About 20 years ago when my son was small (he's now 23, 6'1", and home for just a few days), he left one of his plastic dinosaurs on my desk next to my little wooden ark. I was struck with the symbolism: the dinosaur had missed the boat.
Today I finished reading Tracy Chevalier's 2009 novel, Remarkable Creatures, based on historical accounts of the lives of two women who collected fossils on the beaches near Lyme, England in the early 19th century. Fossils that did not resemble living organisms created a religious challenge, since church teachings insisted that God had only created perfect creatures and would not have caused any of them to become extinct. An early explanation was that perhaps Noah had not taken all animals on board the ark. But many believed that fossil hunting was sacrilegious. I was inspired to don a pair of Noah's ark earrings, a gift from my mother-in-law.

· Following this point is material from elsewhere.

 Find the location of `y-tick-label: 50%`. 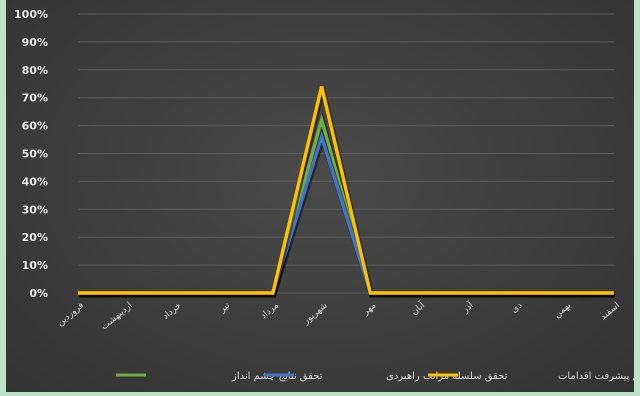

y-tick-label: 50% is located at coordinates (35, 154).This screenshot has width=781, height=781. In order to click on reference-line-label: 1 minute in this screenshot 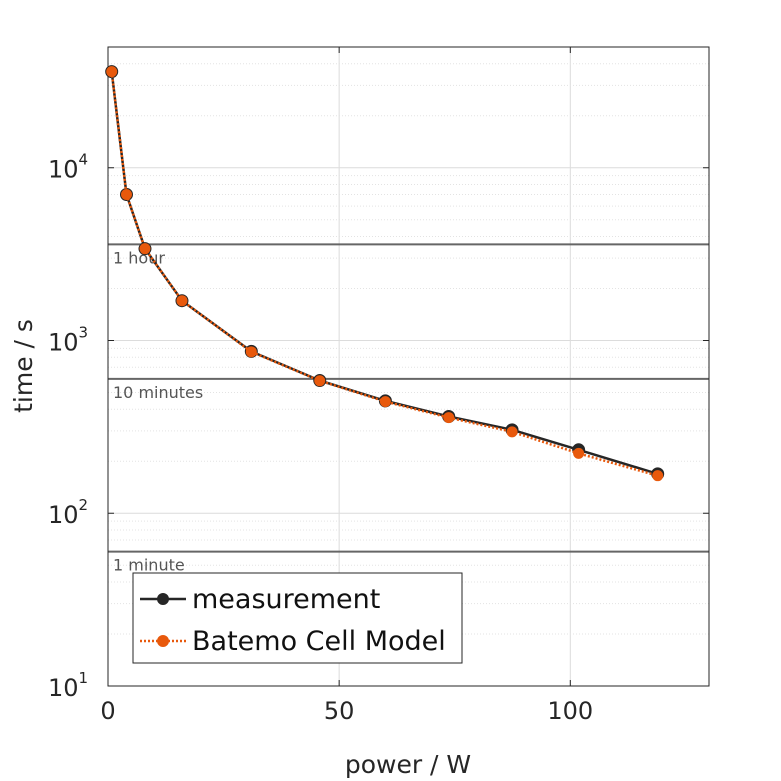, I will do `click(149, 566)`.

As often happens when the world an author crafts inspires my imagination, I became so attached to Elizabeth Philpot and Mary Anning that I find myself missing them and the fossil beds of Lyme Regis. I am grateful for this glimpse into the 200-year-old questioning of religious dogma. Scientific evidence led people to question established beliefs--slowly, uncertainly, faithfully. Today, many Americans choose creationism over evolution, longing for the comfort of God's perfect creation.
Mary Anning's discovery of plesiosaurs and ichthyosaurs unsettled her world. I'm grateful that Tracy Chevalier used her story to help me understand why people turn away from such remarkable creatures.